Learn how to code with the rust book

Structures, Building Complex Data Types

Learning Rust with Bitcoin

Structures, Building Complex Data Types

Constructor Functions and Field Shortcuts
Tuple Structures and Unit Structures
Methods and Associated Functions
Pattern Matching with Match Expressions
String Handling and Unicode

Structures in Rust serve as the foundation for creating complex data types, similar to classes in other programming languages. They allow you to group related data together into a single, cohesive unit that can contain multiple fields of different types. The syntax for defining a structure follows a straightforward pattern: you use the struct keyword followed by the structure name, then define the fields within curly braces using a colon syntax to specify each field's type.

Rust follows specific naming conventions for structures that the compiler will enforce through warnings. Structure names should use CamelCase (also known as PascalCase), while field names within the structure should use snake_case with underscores. This convention helps maintain consistency across Rust codebases and makes code more readable for other developers.

Creating instances of structures requires you to specify values for all fields using the structure's name followed by curly braces containing the field assignments. Once you have a structure instance, you can access and modify individual fields using dot notation, provided the instance is declared as mutable. This dot notation works consistently in Rust, unlike languages like C++ where you might use different operators for pointers versus direct objects.

Constructor Functions and Field Shortcuts

Rust doesn't have built-in constructors like some object-oriented languages, but you can create functions that return structure instances to serve the same purpose. These constructor functions typically take parameters for some or all fields and may set default values for others. When writing such functions, Rust provides a convenient shorthand: if a parameter has the same name as a structure field, you can simply write the field name once instead of repeating it in the field: value format.

Structure instances can also be created by copying values from existing instances using the struct update syntax. This feature allows you to create a new instance while specifying only the fields you want to change, with all other fields copied from an existing instance. However, this operation follows Rust's ownership rules, which means that non-Copy types will be moved from the source instance, potentially making parts of the original instance unusable afterward. The compiler tracks these partial moves intelligently, allowing you to continue using fields that weren't moved while preventing access to moved fields.

Tuple Structures and Unit Structures

Rust supports tuple structures, which are structures with unnamed fields accessed by index rather than by name. These are useful for simple wrapper types or when you need a structure but don't require named fields. You access tuple structure fields using dot notation followed by the field index, such as .0 for the first field, .1 for the second, and so on. This approach works well for structures that wrap a single value or contain just a few closely related values where names might be redundant.

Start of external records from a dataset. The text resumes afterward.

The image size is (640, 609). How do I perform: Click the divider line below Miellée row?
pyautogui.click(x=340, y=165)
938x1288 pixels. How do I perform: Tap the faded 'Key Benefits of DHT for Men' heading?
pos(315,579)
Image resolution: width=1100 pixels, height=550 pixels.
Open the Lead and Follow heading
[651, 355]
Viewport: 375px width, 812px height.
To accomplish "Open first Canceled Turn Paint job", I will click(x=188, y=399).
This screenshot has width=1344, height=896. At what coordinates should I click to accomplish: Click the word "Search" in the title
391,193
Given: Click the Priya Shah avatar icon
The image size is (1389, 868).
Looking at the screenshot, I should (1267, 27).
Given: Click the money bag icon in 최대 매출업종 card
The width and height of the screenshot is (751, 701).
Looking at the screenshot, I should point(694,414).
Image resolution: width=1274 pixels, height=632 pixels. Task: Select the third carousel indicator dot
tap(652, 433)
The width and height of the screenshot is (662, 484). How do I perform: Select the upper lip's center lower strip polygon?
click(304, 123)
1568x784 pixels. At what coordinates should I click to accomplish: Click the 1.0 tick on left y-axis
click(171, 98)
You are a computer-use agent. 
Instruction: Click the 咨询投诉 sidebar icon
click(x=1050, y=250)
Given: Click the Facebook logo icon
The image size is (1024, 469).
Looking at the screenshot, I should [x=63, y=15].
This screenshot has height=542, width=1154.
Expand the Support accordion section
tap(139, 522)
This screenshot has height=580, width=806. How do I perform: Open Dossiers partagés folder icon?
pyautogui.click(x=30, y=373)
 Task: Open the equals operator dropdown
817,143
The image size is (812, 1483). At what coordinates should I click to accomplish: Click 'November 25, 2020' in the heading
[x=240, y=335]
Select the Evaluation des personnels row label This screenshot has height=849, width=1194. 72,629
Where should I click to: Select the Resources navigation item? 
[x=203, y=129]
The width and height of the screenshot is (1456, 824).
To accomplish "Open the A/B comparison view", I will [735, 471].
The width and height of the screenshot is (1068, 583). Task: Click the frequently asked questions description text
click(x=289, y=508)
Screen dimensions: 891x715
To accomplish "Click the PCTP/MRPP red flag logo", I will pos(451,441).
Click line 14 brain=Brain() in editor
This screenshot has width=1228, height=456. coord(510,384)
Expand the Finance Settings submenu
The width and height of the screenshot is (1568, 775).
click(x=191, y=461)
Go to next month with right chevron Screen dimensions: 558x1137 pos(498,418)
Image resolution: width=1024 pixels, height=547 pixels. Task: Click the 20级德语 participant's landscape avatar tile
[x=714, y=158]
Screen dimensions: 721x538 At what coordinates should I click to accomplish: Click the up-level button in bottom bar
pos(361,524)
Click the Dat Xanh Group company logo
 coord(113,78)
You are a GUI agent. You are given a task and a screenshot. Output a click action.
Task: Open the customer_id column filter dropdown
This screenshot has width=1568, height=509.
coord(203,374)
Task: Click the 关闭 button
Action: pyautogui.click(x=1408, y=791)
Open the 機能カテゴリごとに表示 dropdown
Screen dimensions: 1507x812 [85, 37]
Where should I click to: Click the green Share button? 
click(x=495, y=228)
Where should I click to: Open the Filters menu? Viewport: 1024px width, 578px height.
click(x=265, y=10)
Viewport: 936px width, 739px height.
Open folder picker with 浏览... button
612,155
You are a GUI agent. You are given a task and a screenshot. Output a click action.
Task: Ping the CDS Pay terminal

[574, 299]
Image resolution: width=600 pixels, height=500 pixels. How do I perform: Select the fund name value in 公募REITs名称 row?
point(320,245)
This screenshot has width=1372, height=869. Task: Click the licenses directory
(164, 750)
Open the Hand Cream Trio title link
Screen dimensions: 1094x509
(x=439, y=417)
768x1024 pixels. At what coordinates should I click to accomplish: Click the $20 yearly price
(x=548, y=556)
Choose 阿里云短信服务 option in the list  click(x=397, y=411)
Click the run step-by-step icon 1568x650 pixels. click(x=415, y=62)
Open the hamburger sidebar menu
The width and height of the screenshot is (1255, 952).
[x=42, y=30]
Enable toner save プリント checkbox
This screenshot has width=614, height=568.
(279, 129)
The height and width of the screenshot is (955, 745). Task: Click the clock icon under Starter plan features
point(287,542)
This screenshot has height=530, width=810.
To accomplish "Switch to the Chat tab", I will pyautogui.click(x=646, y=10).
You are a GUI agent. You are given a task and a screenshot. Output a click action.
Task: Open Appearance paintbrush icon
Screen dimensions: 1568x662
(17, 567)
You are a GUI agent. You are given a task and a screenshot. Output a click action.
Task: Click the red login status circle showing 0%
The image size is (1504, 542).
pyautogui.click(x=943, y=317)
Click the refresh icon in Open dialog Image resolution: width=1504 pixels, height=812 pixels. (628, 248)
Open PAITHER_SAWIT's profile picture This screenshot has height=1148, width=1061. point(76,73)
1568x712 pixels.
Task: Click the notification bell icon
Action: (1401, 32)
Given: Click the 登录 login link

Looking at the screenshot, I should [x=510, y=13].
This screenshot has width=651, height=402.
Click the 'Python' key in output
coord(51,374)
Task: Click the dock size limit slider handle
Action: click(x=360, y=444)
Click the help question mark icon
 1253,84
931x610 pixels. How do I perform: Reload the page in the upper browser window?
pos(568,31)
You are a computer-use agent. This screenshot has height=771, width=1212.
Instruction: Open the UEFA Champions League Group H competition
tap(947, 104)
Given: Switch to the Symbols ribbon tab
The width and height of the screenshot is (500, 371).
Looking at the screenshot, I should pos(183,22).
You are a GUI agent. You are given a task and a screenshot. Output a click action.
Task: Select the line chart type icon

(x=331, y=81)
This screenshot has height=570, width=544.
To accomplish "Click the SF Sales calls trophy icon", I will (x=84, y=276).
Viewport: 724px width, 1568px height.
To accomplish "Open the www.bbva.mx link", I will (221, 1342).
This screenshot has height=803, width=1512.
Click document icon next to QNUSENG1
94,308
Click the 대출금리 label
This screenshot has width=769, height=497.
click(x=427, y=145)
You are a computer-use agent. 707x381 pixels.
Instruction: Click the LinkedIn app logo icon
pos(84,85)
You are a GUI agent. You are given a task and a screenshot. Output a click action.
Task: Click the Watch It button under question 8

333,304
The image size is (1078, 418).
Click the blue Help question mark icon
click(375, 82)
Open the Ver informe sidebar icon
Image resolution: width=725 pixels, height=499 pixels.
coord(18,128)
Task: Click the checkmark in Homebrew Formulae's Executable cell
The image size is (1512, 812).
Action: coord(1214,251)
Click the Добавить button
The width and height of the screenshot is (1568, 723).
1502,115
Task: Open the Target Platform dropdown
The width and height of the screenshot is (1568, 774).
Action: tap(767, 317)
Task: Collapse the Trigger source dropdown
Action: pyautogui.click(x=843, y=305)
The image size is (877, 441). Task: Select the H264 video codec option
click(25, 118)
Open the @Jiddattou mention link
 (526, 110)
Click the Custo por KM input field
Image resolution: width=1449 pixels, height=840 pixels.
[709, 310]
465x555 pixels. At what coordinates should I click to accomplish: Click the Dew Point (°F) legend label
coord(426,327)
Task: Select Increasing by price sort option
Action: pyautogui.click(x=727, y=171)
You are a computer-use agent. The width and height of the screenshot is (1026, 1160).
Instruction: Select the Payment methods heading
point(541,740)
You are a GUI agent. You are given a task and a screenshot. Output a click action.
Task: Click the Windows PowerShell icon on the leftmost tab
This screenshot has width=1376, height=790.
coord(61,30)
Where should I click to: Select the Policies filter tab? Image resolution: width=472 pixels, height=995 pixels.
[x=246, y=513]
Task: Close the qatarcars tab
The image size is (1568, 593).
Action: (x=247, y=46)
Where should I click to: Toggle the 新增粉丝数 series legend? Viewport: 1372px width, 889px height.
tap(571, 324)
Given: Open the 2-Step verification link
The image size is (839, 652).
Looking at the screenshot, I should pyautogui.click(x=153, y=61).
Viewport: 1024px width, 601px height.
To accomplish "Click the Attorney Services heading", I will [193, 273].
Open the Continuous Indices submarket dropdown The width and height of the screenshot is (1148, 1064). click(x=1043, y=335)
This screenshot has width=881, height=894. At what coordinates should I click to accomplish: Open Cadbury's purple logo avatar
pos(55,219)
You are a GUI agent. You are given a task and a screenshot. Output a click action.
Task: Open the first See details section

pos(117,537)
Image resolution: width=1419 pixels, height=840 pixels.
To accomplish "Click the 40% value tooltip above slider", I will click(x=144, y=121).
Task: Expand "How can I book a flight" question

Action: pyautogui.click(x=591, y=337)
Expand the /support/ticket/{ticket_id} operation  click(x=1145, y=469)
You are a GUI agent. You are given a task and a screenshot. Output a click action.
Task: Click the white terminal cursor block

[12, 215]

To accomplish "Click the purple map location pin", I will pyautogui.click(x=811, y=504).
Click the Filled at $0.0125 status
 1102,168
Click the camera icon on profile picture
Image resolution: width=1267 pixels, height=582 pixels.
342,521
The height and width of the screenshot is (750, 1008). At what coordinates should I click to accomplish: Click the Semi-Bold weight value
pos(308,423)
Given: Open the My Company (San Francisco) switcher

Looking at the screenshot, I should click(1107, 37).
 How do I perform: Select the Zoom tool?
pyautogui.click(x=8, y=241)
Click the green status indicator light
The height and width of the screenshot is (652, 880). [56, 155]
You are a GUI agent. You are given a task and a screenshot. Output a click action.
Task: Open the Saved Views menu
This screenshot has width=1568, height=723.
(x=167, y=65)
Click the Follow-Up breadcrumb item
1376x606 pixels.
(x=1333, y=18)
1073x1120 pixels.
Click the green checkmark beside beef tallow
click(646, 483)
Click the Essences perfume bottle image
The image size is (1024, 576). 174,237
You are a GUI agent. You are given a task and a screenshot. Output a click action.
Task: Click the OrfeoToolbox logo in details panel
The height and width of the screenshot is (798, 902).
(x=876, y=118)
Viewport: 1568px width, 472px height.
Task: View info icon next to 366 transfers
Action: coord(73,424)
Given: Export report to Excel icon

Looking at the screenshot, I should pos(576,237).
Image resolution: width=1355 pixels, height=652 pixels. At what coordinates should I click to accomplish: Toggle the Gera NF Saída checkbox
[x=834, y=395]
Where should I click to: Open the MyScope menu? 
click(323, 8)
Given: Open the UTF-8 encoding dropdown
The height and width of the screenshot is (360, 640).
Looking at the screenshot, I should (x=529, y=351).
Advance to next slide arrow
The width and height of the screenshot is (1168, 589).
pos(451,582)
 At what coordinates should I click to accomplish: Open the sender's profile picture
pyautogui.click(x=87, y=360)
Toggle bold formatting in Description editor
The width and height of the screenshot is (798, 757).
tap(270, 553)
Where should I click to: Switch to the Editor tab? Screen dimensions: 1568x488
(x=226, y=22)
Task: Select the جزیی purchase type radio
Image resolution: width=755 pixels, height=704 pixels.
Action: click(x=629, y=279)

Unit structures represent the simplest form of structures—they contain no data at all. While this might seem pointless initially, unit structures become valuable when working with Rust's trait system, as they can implement behaviors without storing any data. These empty structures serve as markers or placeholders in more advanced Rust patterns.

Methods and Associated Functions

Structures gain additional functionality when you add behavior through implementation blocks. Using the impl keyword followed by the structure name, you can define methods that operate on instances of your structure. Methods are functions that take self as their first parameter, which can be an owned value (self), an immutable reference (&self), or a mutable reference (&mut self), depending on what the method needs to do with the instance.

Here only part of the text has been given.